Soil microorganism regulated aggregate stability and rill erosion resistance under different land uses

Abstract

How microbial communities respond to soil aggregation and rill erosion resistance has rarely been addressed. Such a knowledge gap hinders the practice of guiding sustainable soil management. Herein, the community composition of bacteria and fungi was evaluated by 16S rRNA gene sequencing. We measured critical shear stress (τc) and rill erodibility (kd) by self-made jet device. The effects of microorganism on soil aggregation and rill erosion resistance were quantitatively analyzed under different land uses.The results indicated that the forest soil supported the colonization and enrichment of Acidobacteria and Basidiomycota on account of the unique vegetation and higher soil organic carbon (SOC). The forest and shrubland contained higher macroaggregate and mean weight diameter (MWD) than those of cropland and bare land, while rill erodibility (kd) was the opposite. MWD and kd had a negative power function (y = 105.64x−0.69). The biotic factors explained 73.50% of the variation in rill erosion resistance and soil aggregation, indicating microorganism are more important in acting on rill erosion resistance.This study suggests that SOC had strong regulatory effects on the soil key groups of bacteria and fungi assemblages; furthermore, their interaction facilitated the formation of stable macroaggregates. The stable macroaggregate structure and vegetation cover make the erodibility of forest soil at a relatively low level. However, cropland are not conducive to stability of aggregates, which easily causes soil erosion. Improving soil SOC and maintaining the relative abundance of key groups of microorganism would be conducive to soil sustainable developing.

Supplied material —
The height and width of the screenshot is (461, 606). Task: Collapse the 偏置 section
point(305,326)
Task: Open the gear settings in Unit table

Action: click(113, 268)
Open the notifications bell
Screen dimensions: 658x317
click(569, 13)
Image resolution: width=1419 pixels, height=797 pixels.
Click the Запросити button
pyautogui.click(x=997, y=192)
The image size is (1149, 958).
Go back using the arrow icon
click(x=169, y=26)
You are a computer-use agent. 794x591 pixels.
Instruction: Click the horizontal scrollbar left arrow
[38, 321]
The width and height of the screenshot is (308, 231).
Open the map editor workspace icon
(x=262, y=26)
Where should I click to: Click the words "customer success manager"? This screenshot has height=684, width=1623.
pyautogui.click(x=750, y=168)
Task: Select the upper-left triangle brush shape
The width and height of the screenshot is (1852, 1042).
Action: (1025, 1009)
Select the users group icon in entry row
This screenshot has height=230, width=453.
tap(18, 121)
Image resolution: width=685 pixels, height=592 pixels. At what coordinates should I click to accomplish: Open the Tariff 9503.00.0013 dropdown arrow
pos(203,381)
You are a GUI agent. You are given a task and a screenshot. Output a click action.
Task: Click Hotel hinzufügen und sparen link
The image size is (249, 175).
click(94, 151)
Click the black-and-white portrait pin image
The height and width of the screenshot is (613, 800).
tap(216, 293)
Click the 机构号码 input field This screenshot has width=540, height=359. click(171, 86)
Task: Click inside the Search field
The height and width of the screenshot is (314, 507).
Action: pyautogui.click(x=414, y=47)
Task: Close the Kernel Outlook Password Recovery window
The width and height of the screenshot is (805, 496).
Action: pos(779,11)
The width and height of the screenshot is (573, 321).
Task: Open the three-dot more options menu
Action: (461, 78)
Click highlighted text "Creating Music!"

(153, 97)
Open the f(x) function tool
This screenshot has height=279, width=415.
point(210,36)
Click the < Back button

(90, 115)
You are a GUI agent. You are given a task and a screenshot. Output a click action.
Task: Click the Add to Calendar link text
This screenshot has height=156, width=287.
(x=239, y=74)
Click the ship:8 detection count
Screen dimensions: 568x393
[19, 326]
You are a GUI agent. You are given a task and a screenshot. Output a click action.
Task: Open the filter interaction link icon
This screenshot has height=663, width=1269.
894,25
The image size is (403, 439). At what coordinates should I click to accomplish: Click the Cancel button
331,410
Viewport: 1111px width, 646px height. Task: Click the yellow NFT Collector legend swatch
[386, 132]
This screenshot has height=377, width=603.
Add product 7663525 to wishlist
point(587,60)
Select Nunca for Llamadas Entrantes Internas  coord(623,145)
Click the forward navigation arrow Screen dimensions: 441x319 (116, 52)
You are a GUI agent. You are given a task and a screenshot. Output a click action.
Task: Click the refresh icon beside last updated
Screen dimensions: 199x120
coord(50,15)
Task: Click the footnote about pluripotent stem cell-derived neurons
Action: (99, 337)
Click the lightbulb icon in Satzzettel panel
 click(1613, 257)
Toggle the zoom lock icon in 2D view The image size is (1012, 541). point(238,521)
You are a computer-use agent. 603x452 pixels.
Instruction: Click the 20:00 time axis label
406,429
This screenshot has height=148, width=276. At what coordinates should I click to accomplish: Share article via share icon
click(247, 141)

Exercise — Decide whether each statement agrees with the abstract on soil microorganisms and rill erosion, answering yes or no and quoting the words of the abstract that settle it. 1. The composition of bacterial and fungal communities was assessed by 16S rRNA gene sequencing. 2. Cropland and bare land had a higher mean weight diameter than forest and shrubland. 3. Biotic factors accounted for 73.50% of the variation in rill erosion resistance and soil aggregation. The rows have no connection to the abstract on soil microorganisms.

Completed exercise —
1. Yes: "the community composition of bacteria and fungi was evaluated by 16S rRNA gene sequencing."
2. No: "The forest and shrubland contained higher macroaggregate and mean weight diameter (MWD) than those of cropland and bare land"
3. Yes: "The biotic factors explained 73.50% of the variation in rill erosion resistance and soil aggregation"